PROBLEM TO SOLVE
Output every record precisely.

==========

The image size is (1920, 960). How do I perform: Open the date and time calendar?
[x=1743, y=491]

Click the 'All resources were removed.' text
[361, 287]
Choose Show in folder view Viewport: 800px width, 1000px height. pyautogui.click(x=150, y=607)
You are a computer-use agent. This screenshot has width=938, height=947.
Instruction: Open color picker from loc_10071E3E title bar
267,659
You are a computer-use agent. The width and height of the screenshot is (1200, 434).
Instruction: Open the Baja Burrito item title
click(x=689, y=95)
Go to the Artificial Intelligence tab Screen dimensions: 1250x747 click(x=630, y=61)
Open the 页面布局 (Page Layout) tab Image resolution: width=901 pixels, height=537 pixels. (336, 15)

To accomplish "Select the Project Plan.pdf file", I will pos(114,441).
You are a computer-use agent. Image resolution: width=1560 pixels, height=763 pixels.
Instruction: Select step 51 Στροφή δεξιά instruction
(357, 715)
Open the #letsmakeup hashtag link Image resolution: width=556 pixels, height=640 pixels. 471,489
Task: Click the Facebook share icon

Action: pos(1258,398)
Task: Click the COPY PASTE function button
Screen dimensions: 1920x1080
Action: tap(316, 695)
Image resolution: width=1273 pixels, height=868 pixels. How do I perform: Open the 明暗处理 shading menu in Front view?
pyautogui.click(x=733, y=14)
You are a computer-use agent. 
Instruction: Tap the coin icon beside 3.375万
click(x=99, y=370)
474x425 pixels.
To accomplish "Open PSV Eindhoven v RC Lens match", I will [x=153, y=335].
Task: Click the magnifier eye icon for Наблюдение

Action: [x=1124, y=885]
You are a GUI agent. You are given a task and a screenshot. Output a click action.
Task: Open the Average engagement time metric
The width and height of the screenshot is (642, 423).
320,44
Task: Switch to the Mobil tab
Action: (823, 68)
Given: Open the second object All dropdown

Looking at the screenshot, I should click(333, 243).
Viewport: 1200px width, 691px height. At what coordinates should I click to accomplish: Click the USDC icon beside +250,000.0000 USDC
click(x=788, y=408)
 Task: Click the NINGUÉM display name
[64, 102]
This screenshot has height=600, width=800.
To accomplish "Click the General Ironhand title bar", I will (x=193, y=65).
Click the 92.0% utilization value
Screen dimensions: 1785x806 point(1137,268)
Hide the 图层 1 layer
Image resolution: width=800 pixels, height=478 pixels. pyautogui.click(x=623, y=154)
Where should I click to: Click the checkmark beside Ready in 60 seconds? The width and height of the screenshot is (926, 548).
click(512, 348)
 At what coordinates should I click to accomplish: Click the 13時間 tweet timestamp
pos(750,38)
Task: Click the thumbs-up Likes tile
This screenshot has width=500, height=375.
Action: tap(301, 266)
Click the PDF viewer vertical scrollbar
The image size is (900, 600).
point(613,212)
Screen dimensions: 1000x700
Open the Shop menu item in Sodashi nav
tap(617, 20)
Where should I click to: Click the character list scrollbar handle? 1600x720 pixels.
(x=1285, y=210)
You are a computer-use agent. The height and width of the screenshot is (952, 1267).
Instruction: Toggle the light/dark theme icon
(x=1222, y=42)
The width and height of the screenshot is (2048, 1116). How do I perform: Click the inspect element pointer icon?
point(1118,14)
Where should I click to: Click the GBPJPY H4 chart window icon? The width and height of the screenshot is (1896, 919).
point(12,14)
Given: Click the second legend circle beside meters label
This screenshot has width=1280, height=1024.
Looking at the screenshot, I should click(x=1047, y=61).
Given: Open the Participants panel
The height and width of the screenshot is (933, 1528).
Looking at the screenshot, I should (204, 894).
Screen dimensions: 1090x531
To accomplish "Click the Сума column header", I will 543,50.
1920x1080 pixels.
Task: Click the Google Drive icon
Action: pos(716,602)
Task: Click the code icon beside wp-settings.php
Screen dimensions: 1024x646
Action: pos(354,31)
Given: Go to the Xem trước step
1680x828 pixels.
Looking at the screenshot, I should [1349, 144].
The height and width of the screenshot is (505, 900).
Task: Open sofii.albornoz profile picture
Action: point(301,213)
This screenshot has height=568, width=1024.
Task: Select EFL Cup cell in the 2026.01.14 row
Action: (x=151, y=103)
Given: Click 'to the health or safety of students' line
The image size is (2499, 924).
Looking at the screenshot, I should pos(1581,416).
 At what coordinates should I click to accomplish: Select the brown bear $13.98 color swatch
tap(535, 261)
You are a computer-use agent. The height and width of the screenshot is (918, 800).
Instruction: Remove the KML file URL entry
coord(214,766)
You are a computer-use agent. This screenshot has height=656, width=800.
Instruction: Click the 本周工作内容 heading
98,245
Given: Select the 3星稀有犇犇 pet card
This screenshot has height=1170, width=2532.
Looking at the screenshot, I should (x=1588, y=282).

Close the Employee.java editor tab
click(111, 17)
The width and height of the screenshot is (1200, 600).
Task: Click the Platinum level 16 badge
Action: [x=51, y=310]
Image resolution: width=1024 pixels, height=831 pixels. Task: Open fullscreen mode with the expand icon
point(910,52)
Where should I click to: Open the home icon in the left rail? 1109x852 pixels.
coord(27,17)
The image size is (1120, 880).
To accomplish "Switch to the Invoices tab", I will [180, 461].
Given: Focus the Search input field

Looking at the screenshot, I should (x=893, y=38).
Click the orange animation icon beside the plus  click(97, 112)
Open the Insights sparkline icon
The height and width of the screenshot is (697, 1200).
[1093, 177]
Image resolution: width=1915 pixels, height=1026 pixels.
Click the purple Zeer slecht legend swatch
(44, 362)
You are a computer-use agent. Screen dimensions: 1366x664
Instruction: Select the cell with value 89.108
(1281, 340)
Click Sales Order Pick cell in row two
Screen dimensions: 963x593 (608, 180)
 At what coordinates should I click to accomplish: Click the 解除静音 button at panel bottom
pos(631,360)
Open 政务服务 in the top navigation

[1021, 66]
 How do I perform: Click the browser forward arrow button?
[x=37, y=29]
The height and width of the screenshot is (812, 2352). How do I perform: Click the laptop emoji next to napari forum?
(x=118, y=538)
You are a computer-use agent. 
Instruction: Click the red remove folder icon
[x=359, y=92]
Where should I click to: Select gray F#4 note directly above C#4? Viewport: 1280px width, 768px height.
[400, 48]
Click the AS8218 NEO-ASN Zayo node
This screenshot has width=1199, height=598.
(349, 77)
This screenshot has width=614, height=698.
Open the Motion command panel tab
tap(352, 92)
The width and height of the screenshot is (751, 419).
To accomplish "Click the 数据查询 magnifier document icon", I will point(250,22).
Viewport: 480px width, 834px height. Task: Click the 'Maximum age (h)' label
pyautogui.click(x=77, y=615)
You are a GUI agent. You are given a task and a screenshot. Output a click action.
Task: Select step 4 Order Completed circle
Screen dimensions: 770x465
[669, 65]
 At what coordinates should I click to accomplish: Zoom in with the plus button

==========

TASK OUTPUT
The image size is (1920, 960). How do I perform: Open the date and time calendar?
[x=1743, y=491]

Click the 'All resources were removed.' text
[361, 287]
Choose Show in folder view Viewport: 800px width, 1000px height. pyautogui.click(x=150, y=607)
You are a computer-use agent. This screenshot has width=938, height=947.
Instruction: Open color picker from loc_10071E3E title bar
267,659
You are a computer-use agent. The width and height of the screenshot is (1200, 434).
Instruction: Open the Baja Burrito item title
click(x=689, y=95)
Go to the Artificial Intelligence tab Screen dimensions: 1250x747 click(x=630, y=61)
Open the 页面布局 (Page Layout) tab Image resolution: width=901 pixels, height=537 pixels. (336, 15)

To accomplish "Select the Project Plan.pdf file", I will pos(114,441).
You are a computer-use agent. Image resolution: width=1560 pixels, height=763 pixels.
Instruction: Select step 51 Στροφή δεξιά instruction
(357, 715)
Open the #letsmakeup hashtag link Image resolution: width=556 pixels, height=640 pixels. 471,489
Task: Click the Facebook share icon

Action: pos(1258,398)
Task: Click the COPY PASTE function button
Screen dimensions: 1920x1080
Action: tap(316, 695)
Image resolution: width=1273 pixels, height=868 pixels. How do I perform: Open the 明暗处理 shading menu in Front view?
pyautogui.click(x=733, y=14)
You are a computer-use agent. 
Instruction: Tap the coin icon beside 3.375万
click(x=99, y=370)
474x425 pixels.
To accomplish "Open PSV Eindhoven v RC Lens match", I will [x=153, y=335].
Task: Click the magnifier eye icon for Наблюдение

Action: [x=1124, y=885]
You are a GUI agent. You are given a task and a screenshot. Output a click action.
Task: Open the Average engagement time metric
The width and height of the screenshot is (642, 423).
320,44
Task: Switch to the Mobil tab
Action: (823, 68)
Given: Open the second object All dropdown

Looking at the screenshot, I should click(333, 243).
Viewport: 1200px width, 691px height. At what coordinates should I click to accomplish: Click the USDC icon beside +250,000.0000 USDC
click(x=788, y=408)
 Task: Click the NINGUÉM display name
[64, 102]
This screenshot has height=600, width=800.
To accomplish "Click the General Ironhand title bar", I will (x=193, y=65).
Click the 92.0% utilization value
Screen dimensions: 1785x806 point(1137,268)
Hide the 图层 1 layer
Image resolution: width=800 pixels, height=478 pixels. pyautogui.click(x=623, y=154)
Where should I click to: Click the checkmark beside Ready in 60 seconds? The width and height of the screenshot is (926, 548).
click(512, 348)
 At what coordinates should I click to accomplish: Click the 13時間 tweet timestamp
pos(750,38)
Task: Click the thumbs-up Likes tile
This screenshot has width=500, height=375.
Action: tap(301, 266)
Click the PDF viewer vertical scrollbar
The image size is (900, 600).
point(613,212)
Screen dimensions: 1000x700
Open the Shop menu item in Sodashi nav
tap(617, 20)
Where should I click to: Click the character list scrollbar handle? 1600x720 pixels.
(x=1285, y=210)
You are a computer-use agent. The height and width of the screenshot is (952, 1267).
Instruction: Toggle the light/dark theme icon
(x=1222, y=42)
The width and height of the screenshot is (2048, 1116). How do I perform: Click the inspect element pointer icon?
point(1118,14)
Where should I click to: Click the GBPJPY H4 chart window icon? The width and height of the screenshot is (1896, 919).
point(12,14)
Given: Click the second legend circle beside meters label
This screenshot has width=1280, height=1024.
Looking at the screenshot, I should click(x=1047, y=61).
Given: Open the Participants panel
The height and width of the screenshot is (933, 1528).
Looking at the screenshot, I should (204, 894).
Screen dimensions: 1090x531
To accomplish "Click the Сума column header", I will 543,50.
1920x1080 pixels.
Task: Click the Google Drive icon
Action: pos(716,602)
Task: Click the code icon beside wp-settings.php
Screen dimensions: 1024x646
Action: pos(354,31)
Given: Go to the Xem trước step
1680x828 pixels.
Looking at the screenshot, I should [1349, 144].
The height and width of the screenshot is (505, 900).
Task: Open sofii.albornoz profile picture
Action: point(301,213)
This screenshot has height=568, width=1024.
Task: Select EFL Cup cell in the 2026.01.14 row
Action: (x=151, y=103)
Given: Click 'to the health or safety of students' line
The image size is (2499, 924).
Looking at the screenshot, I should pos(1581,416).
 At what coordinates should I click to accomplish: Select the brown bear $13.98 color swatch
tap(535, 261)
You are a computer-use agent. The height and width of the screenshot is (918, 800).
Instruction: Remove the KML file URL entry
coord(214,766)
You are a computer-use agent. This screenshot has height=656, width=800.
Instruction: Click the 本周工作内容 heading
98,245
Given: Select the 3星稀有犇犇 pet card
This screenshot has height=1170, width=2532.
Looking at the screenshot, I should (x=1588, y=282).

Close the Employee.java editor tab
click(111, 17)
The width and height of the screenshot is (1200, 600).
Task: Click the Platinum level 16 badge
Action: [x=51, y=310]
Image resolution: width=1024 pixels, height=831 pixels. Task: Open fullscreen mode with the expand icon
point(910,52)
Where should I click to: Open the home icon in the left rail? 1109x852 pixels.
coord(27,17)
The image size is (1120, 880).
To accomplish "Switch to the Invoices tab", I will [180, 461].
Given: Focus the Search input field

Looking at the screenshot, I should (x=893, y=38).
Click the orange animation icon beside the plus  click(97, 112)
Open the Insights sparkline icon
The height and width of the screenshot is (697, 1200).
[1093, 177]
Image resolution: width=1915 pixels, height=1026 pixels.
Click the purple Zeer slecht legend swatch
(44, 362)
You are a computer-use agent. Screen dimensions: 1366x664
Instruction: Select the cell with value 89.108
(1281, 340)
Click Sales Order Pick cell in row two
Screen dimensions: 963x593 (608, 180)
 At what coordinates should I click to accomplish: Click the 解除静音 button at panel bottom
pos(631,360)
Open 政务服务 in the top navigation

[1021, 66]
 How do I perform: Click the browser forward arrow button?
[x=37, y=29]
The height and width of the screenshot is (812, 2352). How do I perform: Click the laptop emoji next to napari forum?
(x=118, y=538)
You are a computer-use agent. 
Instruction: Click the red remove folder icon
[x=359, y=92]
Where should I click to: Select gray F#4 note directly above C#4? Viewport: 1280px width, 768px height.
[400, 48]
Click the AS8218 NEO-ASN Zayo node
This screenshot has width=1199, height=598.
(349, 77)
This screenshot has width=614, height=698.
Open the Motion command panel tab
tap(352, 92)
The width and height of the screenshot is (751, 419).
To accomplish "Click the 数据查询 magnifier document icon", I will point(250,22).
Viewport: 480px width, 834px height. Task: Click the 'Maximum age (h)' label
pyautogui.click(x=77, y=615)
You are a GUI agent. You are given a task and a screenshot. Output a click action.
Task: Select step 4 Order Completed circle
Screen dimensions: 770x465
[669, 65]
 At what coordinates should I click to accomplish: Zoom in with the plus button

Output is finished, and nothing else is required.